Connecting Every Bit of Knowledge: The Structure of Wikipedia's First Link Network

Mark Ibrahim, Christopher M. Danforth, and Peter Sheridan Dodds

Journal of Computational Science. 2017.

Explore the paper:

Abstract

Apples, porcupines, and the most obscure Bob Dylan song—is every topic a few clicks from Philosophy? Within Wikipedia, the surprising answer is yes: nearly all paths lead to Philosophy. Wikipedia is the largest, most meticulously indexed collection of human knowledge ever amassed. More than information about a topic, Wikipedia is a web of naturally emerging relationships. By following the first link in each article, we algorithmically construct a directed network of all 4.7 million articles: Wikipedia's First Link Network. Here, we study the English edition of Wikipedia's First Link Network for insight into how the many articles on inventions, places, people, objects, and events are related and organized.

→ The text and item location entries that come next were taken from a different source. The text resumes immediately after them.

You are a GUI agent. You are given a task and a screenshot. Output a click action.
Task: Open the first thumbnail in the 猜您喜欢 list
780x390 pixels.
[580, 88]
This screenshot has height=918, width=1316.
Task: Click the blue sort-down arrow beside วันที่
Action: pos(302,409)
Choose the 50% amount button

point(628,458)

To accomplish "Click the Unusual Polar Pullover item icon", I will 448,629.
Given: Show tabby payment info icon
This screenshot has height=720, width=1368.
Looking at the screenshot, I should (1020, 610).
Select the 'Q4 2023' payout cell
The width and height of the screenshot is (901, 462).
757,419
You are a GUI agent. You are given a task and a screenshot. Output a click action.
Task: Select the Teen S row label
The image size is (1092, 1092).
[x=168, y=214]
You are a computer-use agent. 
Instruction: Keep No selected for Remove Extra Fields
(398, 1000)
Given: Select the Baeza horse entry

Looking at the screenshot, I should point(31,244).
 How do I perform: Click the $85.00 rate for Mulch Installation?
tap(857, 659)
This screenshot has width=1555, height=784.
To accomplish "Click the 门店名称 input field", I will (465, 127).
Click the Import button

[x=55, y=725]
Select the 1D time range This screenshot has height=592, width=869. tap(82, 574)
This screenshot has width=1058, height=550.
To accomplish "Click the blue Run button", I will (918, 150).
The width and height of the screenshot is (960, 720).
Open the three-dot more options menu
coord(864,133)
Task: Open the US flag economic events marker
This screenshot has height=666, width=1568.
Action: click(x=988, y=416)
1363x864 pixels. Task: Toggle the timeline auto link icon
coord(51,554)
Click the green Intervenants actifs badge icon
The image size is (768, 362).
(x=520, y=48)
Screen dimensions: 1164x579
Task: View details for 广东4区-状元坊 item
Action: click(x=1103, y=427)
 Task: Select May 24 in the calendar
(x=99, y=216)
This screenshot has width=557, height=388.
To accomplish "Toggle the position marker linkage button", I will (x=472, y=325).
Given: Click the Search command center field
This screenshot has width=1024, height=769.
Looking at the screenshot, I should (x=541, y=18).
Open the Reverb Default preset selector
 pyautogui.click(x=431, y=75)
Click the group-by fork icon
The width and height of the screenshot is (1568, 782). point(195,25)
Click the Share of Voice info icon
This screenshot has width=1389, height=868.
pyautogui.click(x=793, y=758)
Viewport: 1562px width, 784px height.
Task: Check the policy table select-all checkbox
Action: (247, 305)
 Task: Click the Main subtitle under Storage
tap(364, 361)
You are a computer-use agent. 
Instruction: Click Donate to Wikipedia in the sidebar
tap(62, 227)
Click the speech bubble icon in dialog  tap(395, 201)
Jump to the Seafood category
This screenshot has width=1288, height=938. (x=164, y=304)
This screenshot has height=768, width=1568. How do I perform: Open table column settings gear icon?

By traversing every path, we measure the accumulation of first links, path lengths, groups of path-connected articles, cycles, and the influence each article exerts in shaping the network. We find scale-free distributions describe path length, accumulation, and influence. Far from dispersed, first links disproportionately accumulate at a few articles—flowing from specific to general and culminating around fundamental notions such as Community, State, and Science. Philosophy directs more paths than any other article by two orders of magnitude. We also observe a gravitation towards topical articles such as Health Care and Fossil Fuel. These findings enrich our view of the connections and structure of Wikipedia's ever growing store of knowledge.